> RECORDS:
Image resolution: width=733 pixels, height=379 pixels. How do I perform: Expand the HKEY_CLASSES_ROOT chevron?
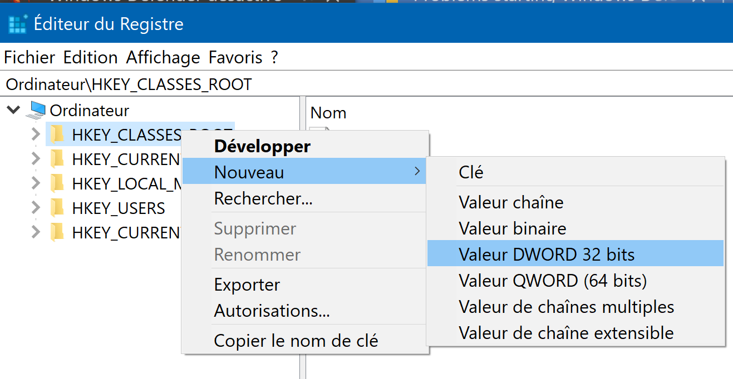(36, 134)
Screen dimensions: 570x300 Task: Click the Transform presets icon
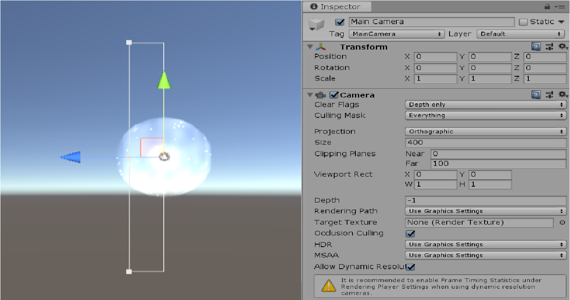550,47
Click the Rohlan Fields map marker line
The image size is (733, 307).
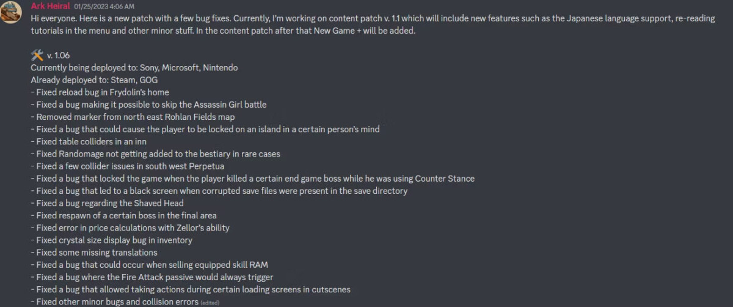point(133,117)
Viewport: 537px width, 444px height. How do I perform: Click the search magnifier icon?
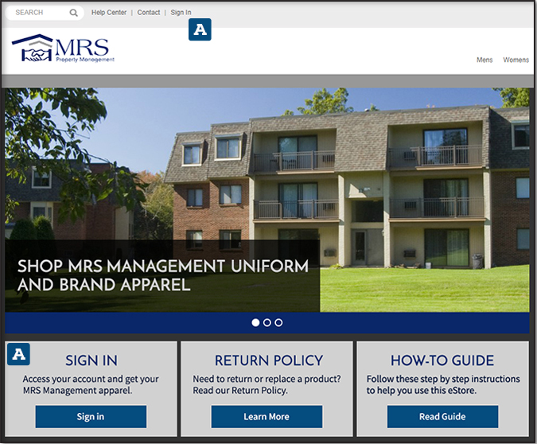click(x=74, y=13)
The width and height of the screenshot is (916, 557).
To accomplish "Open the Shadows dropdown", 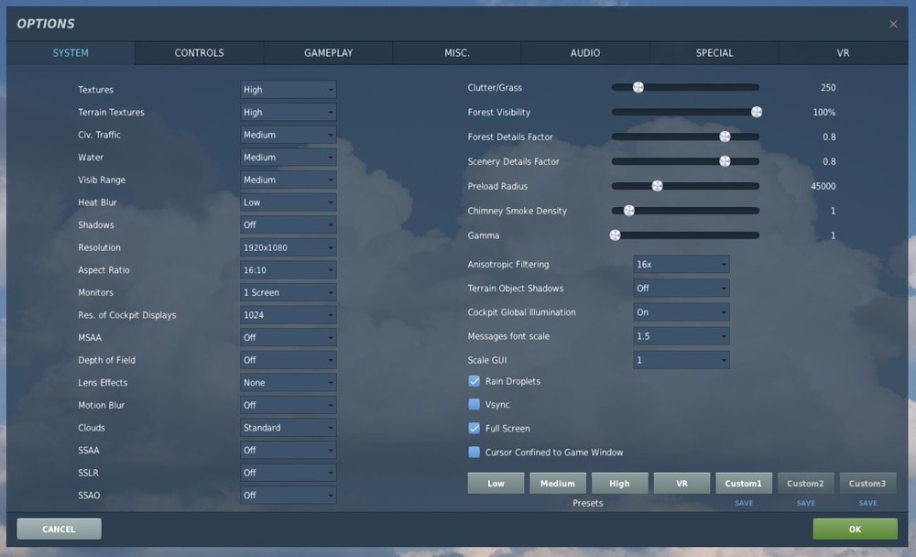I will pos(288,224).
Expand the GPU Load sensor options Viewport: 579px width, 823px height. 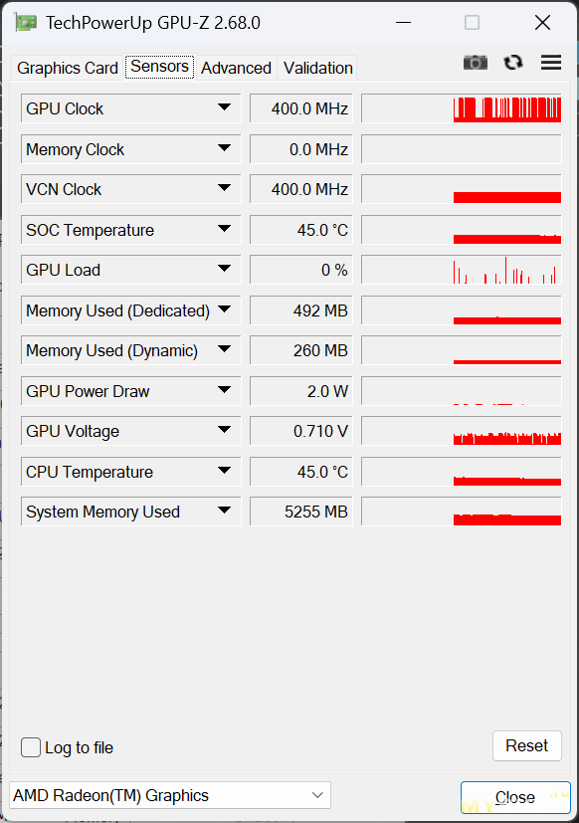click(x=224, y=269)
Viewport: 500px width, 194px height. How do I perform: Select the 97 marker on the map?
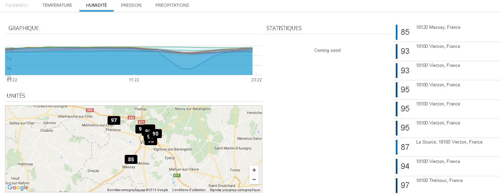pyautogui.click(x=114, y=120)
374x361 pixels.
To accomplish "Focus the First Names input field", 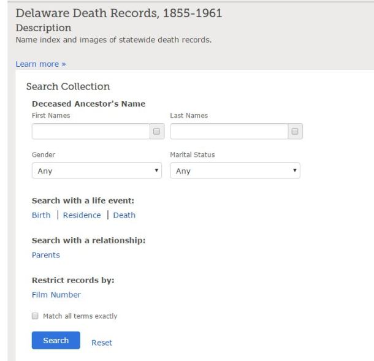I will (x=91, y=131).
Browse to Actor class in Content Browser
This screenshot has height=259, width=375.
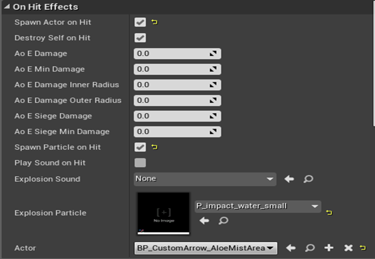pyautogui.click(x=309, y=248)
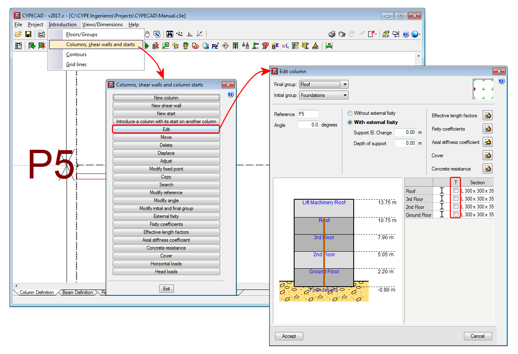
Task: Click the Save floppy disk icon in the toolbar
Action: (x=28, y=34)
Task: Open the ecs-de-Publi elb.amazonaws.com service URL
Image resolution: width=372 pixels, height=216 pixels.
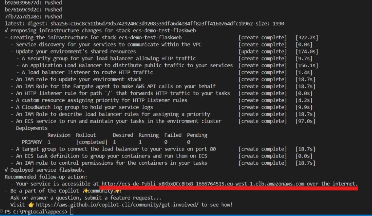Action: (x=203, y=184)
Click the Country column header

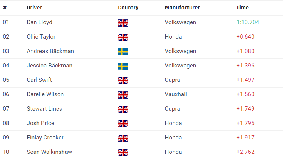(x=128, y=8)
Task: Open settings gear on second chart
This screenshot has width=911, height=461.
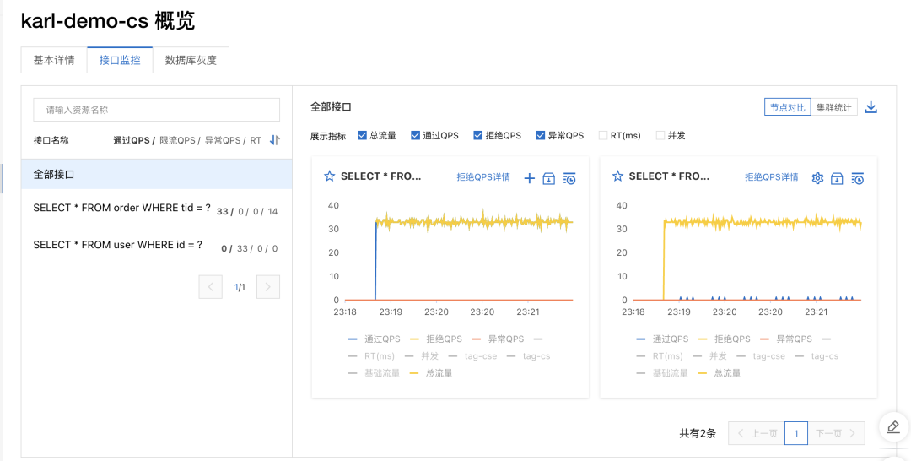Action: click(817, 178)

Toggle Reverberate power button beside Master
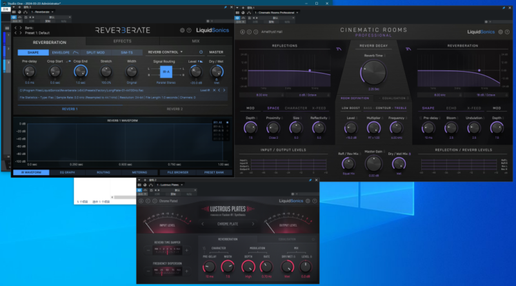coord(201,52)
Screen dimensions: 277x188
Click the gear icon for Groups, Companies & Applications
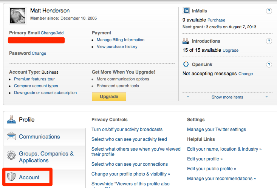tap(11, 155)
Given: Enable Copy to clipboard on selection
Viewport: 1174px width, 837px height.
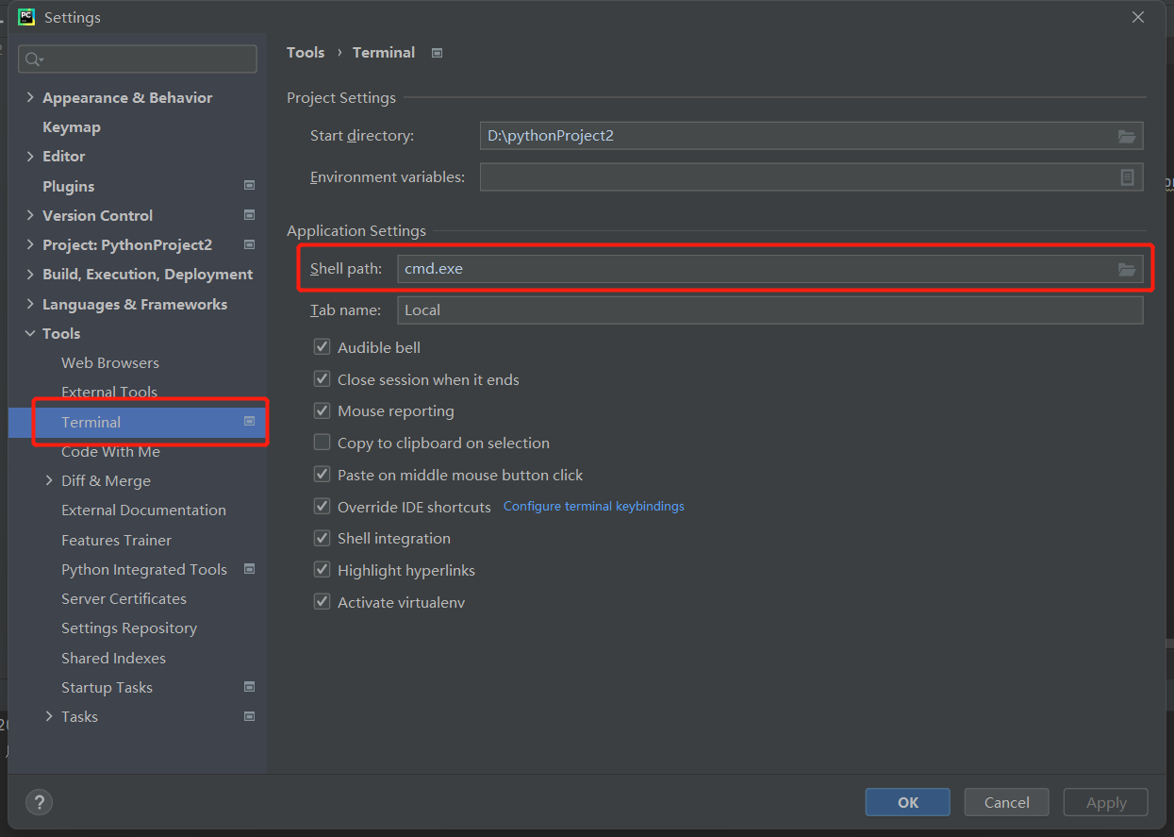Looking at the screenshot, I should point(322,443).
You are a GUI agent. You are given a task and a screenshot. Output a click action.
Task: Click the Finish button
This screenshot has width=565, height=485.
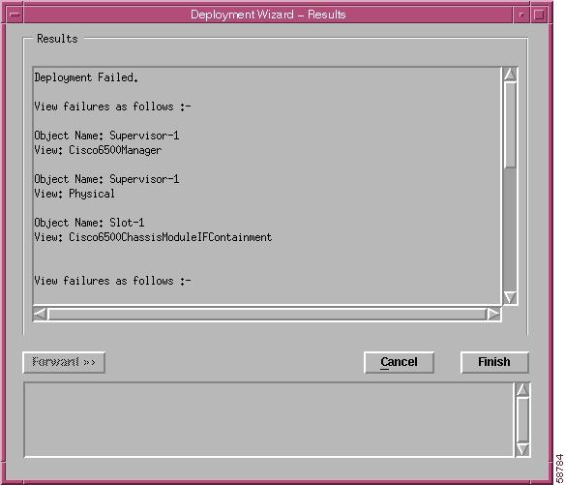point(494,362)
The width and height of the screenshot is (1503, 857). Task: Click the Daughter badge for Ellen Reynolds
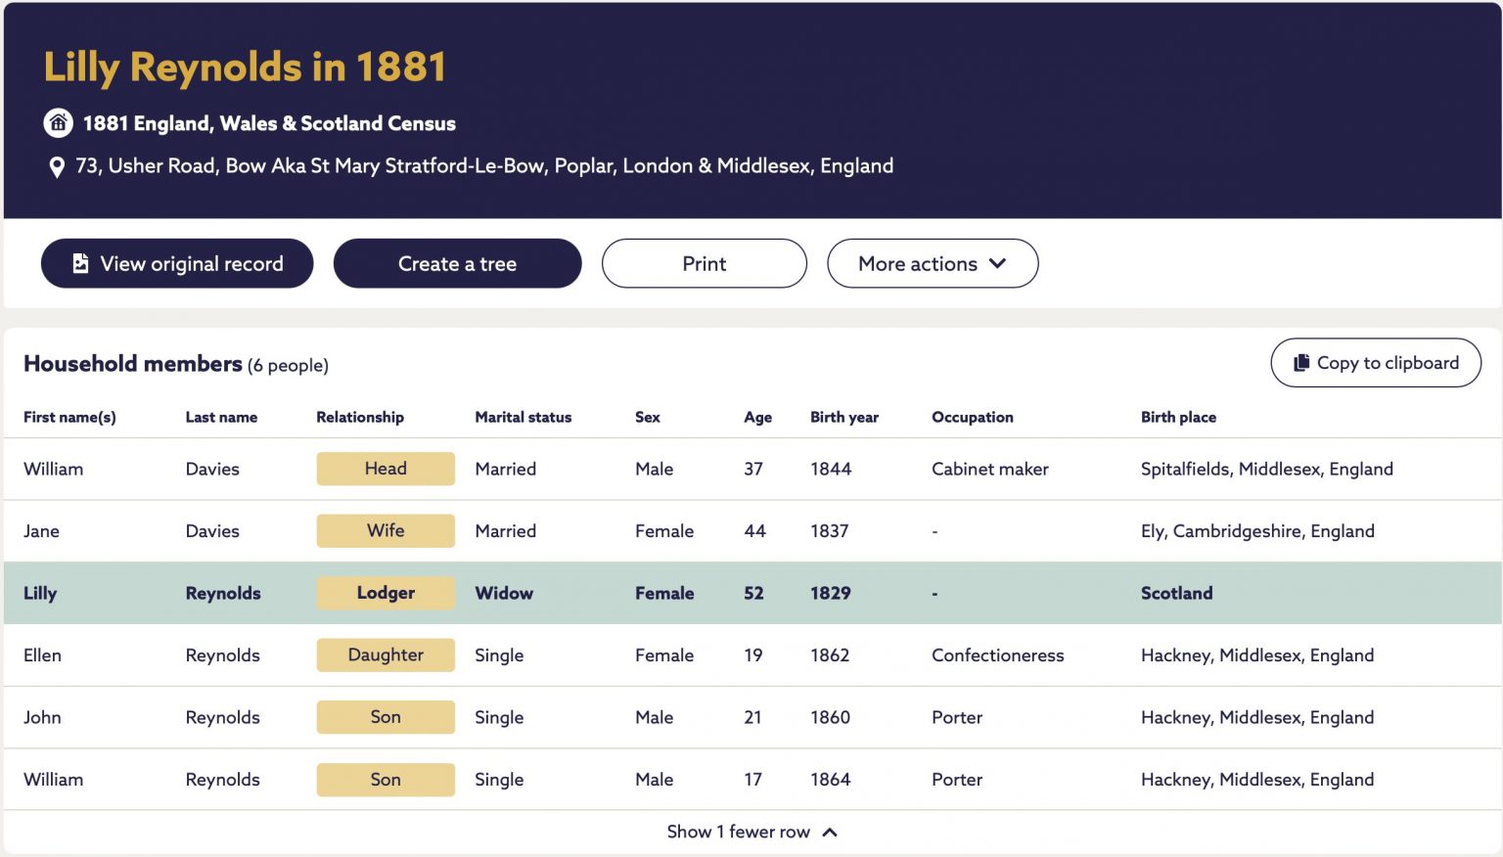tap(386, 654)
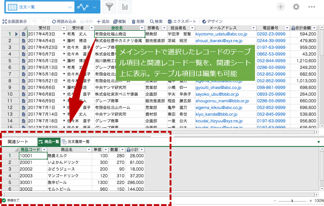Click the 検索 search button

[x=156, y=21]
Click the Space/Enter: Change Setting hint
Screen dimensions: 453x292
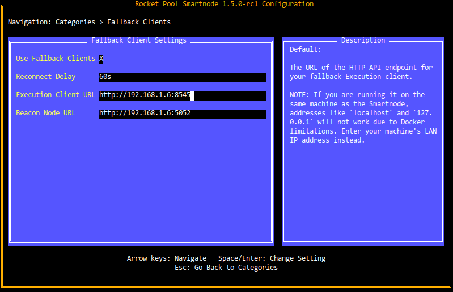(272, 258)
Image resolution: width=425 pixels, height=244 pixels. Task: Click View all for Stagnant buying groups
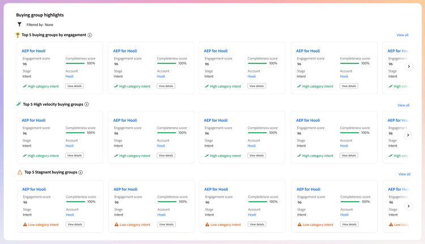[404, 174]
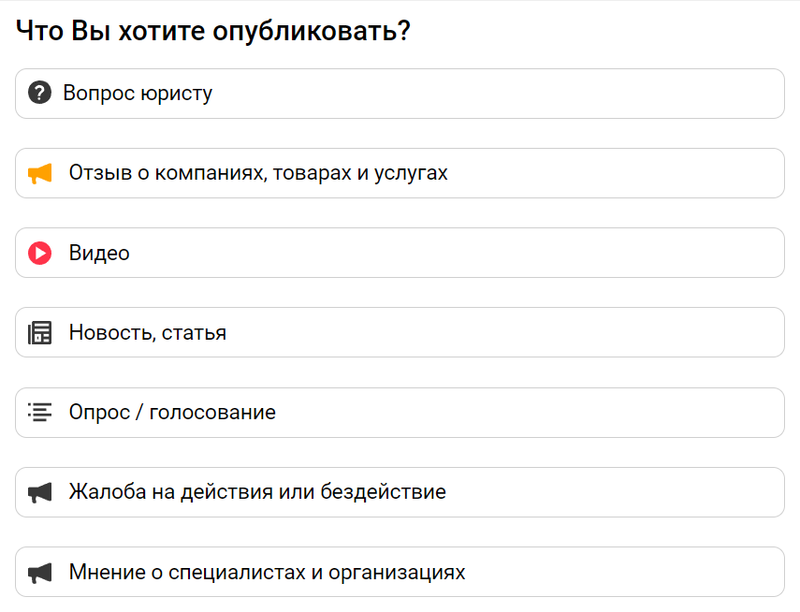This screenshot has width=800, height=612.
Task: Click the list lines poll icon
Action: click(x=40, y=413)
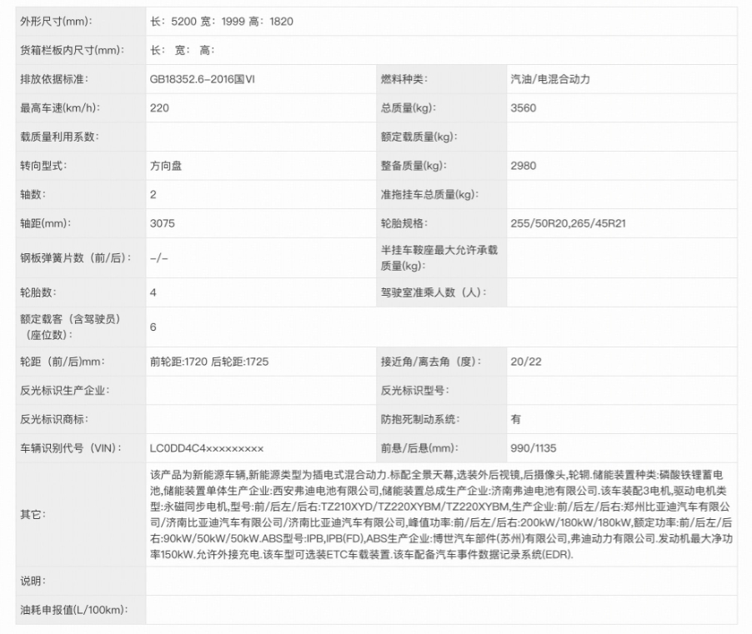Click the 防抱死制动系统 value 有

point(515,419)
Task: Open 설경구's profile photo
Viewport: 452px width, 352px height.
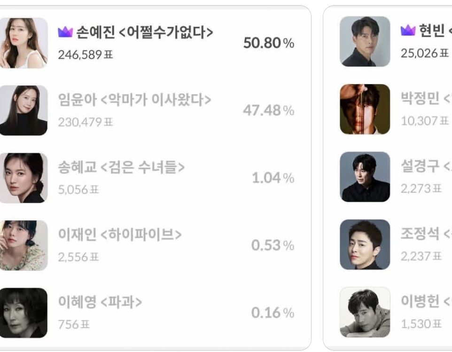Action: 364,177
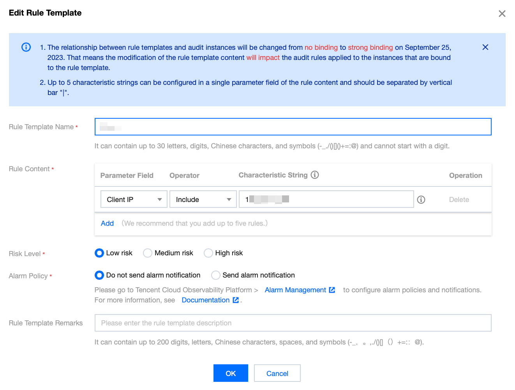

> ACTIVITY:
Locate "Click the Country column header" in the listing above, then print exactly the lines from that line through the final one, omitting all pictures.

> RESULT FOR THIS EXERCISE:
Click the Country column header

(x=128, y=8)
Task: Open settings gear on second chart
This screenshot has width=911, height=461.
Action: click(817, 178)

Toggle Reverberate power button beside Master
coord(201,52)
Screen dimensions: 277x188
Click the gear icon for Groups, Companies & Applications
tap(11, 155)
Given: Enable Copy to clipboard on selection
Viewport: 1174px width, 837px height.
Looking at the screenshot, I should point(322,443).
You are a GUI agent. You are given a task and a screenshot. Output a click action.
Task: Click the Finish button
This screenshot has width=565, height=485.
point(494,362)
The width and height of the screenshot is (1503, 857). Task: Click the Daughter badge for Ellen Reynolds
tap(386, 654)
Click the 検索 search button

[x=156, y=21]
Click the Space/Enter: Change Setting hint
Screen dimensions: 453x292
(272, 258)
Image resolution: width=425 pixels, height=244 pixels. Task: Click View all for Stagnant buying groups
[404, 174]
This screenshot has width=800, height=612.
Task: Click the list lines poll icon
Action: click(x=40, y=413)
Click the 防抱死制动系统 value 有

point(515,419)
Task: Open 설경구's profile photo
Viewport: 452px width, 352px height.
Action: 364,177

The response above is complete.